- [Task prompt]:
Convert the lines below, starting at the line that contains "You are a computer-use" and ending at the last line of the records, into a JSON list of strings with one string per line, leaving out blank lines.

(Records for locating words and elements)
------

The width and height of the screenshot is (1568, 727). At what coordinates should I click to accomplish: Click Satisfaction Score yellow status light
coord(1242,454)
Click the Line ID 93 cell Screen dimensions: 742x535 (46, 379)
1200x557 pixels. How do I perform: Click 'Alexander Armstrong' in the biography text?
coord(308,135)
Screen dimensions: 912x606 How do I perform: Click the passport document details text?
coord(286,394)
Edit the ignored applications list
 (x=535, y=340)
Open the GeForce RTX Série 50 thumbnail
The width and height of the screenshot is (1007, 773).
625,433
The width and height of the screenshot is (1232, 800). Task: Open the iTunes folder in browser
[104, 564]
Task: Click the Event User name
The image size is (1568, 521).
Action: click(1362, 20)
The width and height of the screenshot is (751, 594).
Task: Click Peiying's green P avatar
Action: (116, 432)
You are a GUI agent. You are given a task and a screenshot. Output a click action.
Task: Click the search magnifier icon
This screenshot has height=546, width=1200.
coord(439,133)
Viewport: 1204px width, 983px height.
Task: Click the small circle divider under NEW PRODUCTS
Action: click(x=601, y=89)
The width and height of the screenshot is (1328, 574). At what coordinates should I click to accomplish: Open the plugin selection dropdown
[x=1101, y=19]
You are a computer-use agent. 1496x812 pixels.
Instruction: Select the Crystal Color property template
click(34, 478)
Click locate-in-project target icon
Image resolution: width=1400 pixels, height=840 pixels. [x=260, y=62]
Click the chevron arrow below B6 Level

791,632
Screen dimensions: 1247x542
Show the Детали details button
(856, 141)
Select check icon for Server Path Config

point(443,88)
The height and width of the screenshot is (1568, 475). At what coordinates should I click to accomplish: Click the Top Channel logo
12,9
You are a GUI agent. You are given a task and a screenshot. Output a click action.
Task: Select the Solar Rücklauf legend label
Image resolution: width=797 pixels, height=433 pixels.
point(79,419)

------

- [Reply]:
[
  "You are a computer-use agent. 1496x812 pixels.",
  "Instruction: Select the Crystal Color property template",
  "click(34, 478)",
  "Click locate-in-project target icon",
  "Image resolution: width=1400 pixels, height=840 pixels. [x=260, y=62]",
  "Click the chevron arrow below B6 Level",
  "791,632",
  "Screen dimensions: 1247x542",
  "Show the Детали details button",
  "(856, 141)",
  "Select check icon for Server Path Config",
  "point(443,88)",
  "The height and width of the screenshot is (1568, 475). At what coordinates should I click to accomplish: Click the Top Channel logo",
  "12,9",
  "You are a GUI agent. You are given a task and a screenshot. Output a click action.",
  "Task: Select the Solar Rücklauf legend label",
  "Image resolution: width=797 pixels, height=433 pixels.",
  "point(79,419)"
]